«Мне интересна логика абсурда, а не мистика абсурда»
Вадим Фишкин о своем проекте на Manifesta 10
В основном проекте Manifesta 10 в Петербурге участвует художник Вадим Фишкин, перебравшийся из Москвы в Любляну и вполне освоившийся на европейской художественной сцене: он работает с известной люблянско-берлинской галерей Грегора Поднара, сотрудничал с объединением NSK (Neue Slowenische Kunst), а в 1996 году выставлялся на самой первой Manifesta в Роттердаме. Каждая работа Вадима Фишкина, будь то маяк, мерцающий на куполе венского Сецессиона или на башне московской гостиницы "Пекин" в ритме биения сердца художника, воздушный шар, едва помещающийся под сводами пещер Постойны, перемигивающиеся друг с другом лампочки или пара обыкновенных фенов, играющих в пинг-понг, абсурдным образом смешивает науку с волшебством. Вадим Фишкин рассказал Анне Толстовой, как смотреть на Землю из космоса и делать поэзию из ничего.
Какой проект вы покажете на Manifesta 10?

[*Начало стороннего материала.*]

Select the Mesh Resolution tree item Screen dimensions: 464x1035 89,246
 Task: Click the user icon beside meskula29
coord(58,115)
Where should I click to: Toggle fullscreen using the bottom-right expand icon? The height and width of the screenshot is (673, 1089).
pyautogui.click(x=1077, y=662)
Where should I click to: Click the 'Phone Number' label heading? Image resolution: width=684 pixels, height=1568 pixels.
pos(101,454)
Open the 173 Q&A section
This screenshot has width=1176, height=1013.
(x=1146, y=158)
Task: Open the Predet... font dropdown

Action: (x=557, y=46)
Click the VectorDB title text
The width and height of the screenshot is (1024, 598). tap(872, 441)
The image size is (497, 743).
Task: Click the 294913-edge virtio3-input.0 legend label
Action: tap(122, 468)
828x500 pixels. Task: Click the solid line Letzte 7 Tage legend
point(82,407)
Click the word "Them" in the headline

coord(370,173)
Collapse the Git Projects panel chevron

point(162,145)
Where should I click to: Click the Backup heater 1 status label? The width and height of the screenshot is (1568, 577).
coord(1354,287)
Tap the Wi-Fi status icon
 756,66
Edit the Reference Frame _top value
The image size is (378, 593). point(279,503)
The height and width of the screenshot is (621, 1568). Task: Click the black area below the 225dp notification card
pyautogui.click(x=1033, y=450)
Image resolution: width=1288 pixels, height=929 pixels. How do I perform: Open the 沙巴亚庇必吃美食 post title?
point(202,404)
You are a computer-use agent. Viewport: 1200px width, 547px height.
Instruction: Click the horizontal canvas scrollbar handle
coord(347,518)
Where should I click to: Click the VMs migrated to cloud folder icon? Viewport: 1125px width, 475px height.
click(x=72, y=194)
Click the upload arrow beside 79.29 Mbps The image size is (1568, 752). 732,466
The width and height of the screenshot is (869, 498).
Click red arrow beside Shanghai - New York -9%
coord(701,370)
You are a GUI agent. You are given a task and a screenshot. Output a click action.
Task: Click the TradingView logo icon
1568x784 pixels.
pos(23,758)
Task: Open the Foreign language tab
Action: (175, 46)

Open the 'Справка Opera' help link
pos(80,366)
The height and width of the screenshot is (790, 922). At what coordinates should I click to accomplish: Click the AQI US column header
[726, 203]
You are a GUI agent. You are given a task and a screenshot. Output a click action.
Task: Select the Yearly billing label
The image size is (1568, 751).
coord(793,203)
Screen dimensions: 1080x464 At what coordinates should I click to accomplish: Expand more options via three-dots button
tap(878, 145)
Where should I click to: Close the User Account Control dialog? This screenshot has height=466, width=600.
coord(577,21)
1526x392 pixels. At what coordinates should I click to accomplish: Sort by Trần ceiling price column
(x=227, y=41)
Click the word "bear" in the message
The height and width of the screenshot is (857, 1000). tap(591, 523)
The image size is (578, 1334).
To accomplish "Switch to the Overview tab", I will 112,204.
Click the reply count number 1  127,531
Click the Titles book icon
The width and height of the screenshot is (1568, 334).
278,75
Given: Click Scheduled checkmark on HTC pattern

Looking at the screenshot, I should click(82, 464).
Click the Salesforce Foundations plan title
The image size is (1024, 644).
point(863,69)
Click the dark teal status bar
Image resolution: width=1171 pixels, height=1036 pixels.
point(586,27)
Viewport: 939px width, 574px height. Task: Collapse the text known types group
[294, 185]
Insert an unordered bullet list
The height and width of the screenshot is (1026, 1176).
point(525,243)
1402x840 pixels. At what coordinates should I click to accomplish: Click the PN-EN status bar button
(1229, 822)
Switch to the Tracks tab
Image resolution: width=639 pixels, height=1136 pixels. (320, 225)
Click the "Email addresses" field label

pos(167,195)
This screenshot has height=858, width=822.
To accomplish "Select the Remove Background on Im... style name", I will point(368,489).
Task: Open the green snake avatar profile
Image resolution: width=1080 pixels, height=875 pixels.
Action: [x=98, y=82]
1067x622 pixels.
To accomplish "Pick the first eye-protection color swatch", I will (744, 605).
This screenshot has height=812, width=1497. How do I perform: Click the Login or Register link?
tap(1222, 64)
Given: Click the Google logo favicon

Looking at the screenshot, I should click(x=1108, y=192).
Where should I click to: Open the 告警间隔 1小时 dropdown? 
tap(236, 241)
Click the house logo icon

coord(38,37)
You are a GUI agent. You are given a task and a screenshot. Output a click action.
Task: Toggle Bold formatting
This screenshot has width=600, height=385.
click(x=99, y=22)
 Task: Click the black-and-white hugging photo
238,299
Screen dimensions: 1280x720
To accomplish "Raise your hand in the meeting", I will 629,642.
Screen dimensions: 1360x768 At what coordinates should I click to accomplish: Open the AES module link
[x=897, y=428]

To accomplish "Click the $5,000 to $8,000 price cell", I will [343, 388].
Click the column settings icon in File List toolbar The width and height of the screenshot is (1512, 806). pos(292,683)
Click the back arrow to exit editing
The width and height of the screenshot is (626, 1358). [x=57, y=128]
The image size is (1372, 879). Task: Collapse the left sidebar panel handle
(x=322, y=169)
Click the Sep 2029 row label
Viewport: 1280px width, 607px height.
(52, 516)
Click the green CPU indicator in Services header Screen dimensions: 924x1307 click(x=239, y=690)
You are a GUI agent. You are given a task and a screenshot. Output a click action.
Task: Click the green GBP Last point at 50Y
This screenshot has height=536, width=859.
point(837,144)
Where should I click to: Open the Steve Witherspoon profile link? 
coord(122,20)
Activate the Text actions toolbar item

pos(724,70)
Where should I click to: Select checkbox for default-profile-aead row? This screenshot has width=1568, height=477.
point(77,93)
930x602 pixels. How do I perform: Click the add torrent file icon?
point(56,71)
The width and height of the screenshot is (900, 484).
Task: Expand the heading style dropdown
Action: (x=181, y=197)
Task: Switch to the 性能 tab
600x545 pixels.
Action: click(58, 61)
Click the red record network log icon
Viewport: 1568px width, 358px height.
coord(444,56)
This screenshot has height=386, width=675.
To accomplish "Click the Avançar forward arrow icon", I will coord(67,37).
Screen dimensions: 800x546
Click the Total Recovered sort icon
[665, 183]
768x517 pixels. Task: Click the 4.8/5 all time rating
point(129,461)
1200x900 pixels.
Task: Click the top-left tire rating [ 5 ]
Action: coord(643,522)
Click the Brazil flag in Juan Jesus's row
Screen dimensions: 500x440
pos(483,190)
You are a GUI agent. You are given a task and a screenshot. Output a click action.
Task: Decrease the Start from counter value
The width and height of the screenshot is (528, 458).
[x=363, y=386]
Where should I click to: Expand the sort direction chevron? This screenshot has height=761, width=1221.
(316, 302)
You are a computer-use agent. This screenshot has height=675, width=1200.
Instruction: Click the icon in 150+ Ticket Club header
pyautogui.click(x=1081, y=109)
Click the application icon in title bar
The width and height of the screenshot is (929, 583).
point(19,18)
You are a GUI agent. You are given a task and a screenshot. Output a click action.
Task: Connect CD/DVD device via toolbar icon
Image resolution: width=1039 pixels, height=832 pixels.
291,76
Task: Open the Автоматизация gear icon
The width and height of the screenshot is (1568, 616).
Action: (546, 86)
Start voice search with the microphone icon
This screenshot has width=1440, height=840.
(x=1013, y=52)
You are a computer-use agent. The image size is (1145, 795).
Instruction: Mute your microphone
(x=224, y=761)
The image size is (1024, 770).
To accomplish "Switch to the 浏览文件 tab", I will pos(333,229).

По-английски проект называется "A Speedy Day", а в переводе на русский будет называться "Ускорение времени". Этой работе уже несколько лет, но в Эрмитаже будет новая постановка. Первоначально даже предполагалось, что она будет в Зимнем дворце, возле часов "Павлин", которые все так любят, поскольку "Манифеста" Каспера Кенига базируется на идее связи старого и нового времени, музея как временной нити. Но инсталляция технически очень сложная — по соображениям пожарной безопасности ее невозможно было там разместить, и ее решили перенести в Главный штаб. Это комната с быстротекущим днем: 24 часа прокручиваются за полторы минуты, ситуация в комнате все время меняется: мы по свету ощущаем ночь и день, восход и заход солнца, утро, полдень, вечер. Работа связана с теорией относительности Эйнштейна, с парадоксом близнецов. Это то, что советские люди знают с детства по фильму "Отроки во Вселенной". Представим себе двух братьев, один из которых решил стать космонавтом, а второй — учителем в школе, и предположим, что полеты на дальние планеты со скоростями, близкими к скорости света, стали возможны: если полет продлится всего четыре года, вернувшись, брат-космонавт не застанет в живых брата-учителя, потому что на Земле пройдут столетия. Эта комната будет капсулой времени, гипотетической моделью взгляда, направленного из космической ракеты на Землю: как там быстро меняется время, как бегут года.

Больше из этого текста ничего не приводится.